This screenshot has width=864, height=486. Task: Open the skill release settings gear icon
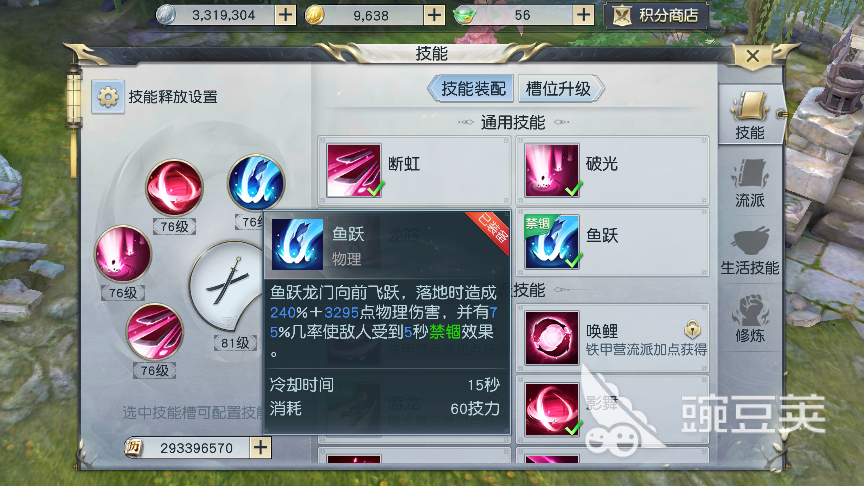pos(107,97)
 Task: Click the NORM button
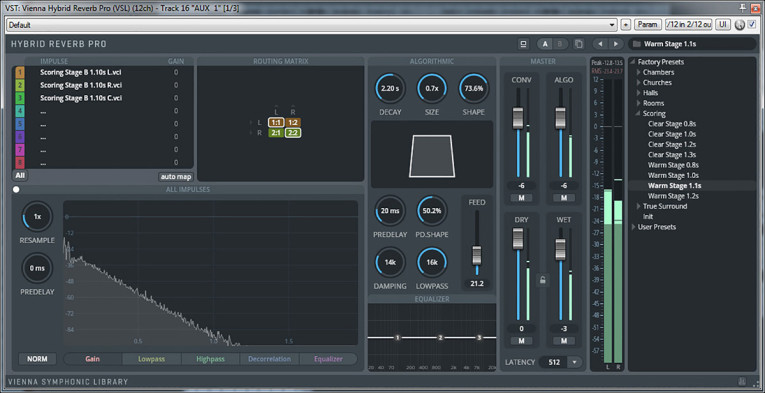coord(37,359)
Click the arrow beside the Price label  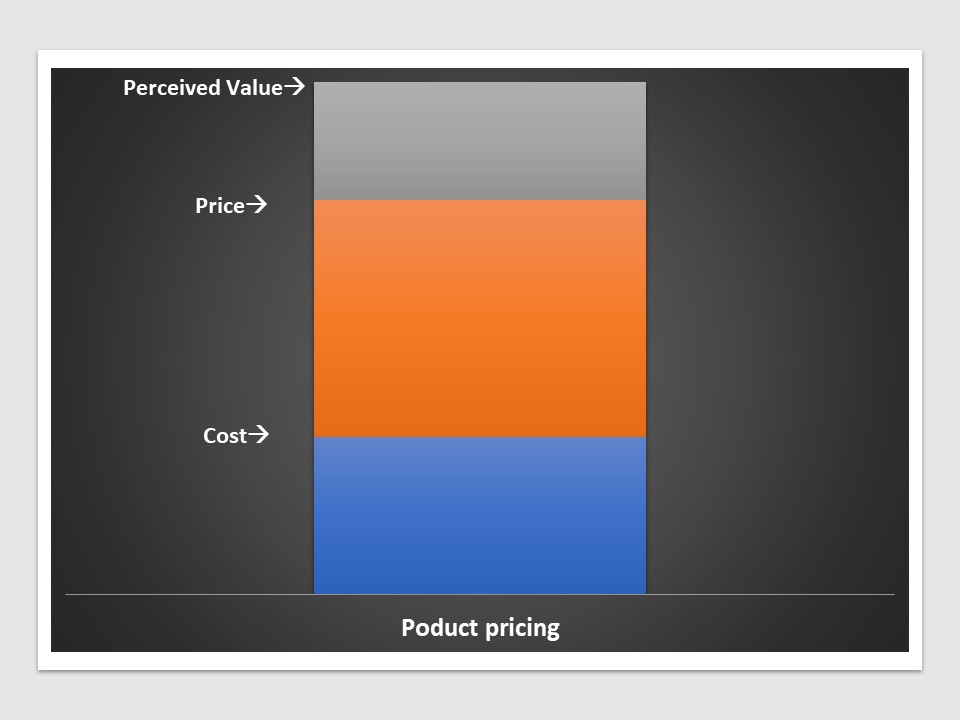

○ ○ ○ ○

# [REQUIRED ACTION]
Write out verbatim the lines from the one containing "Task: Click the NORM button" through the last line of the listing above, and no other lines; omit pictures.

# [EXPECTED ANSWER]
 Task: Click the NORM button
coord(37,359)
Click the arrow beside the Price label  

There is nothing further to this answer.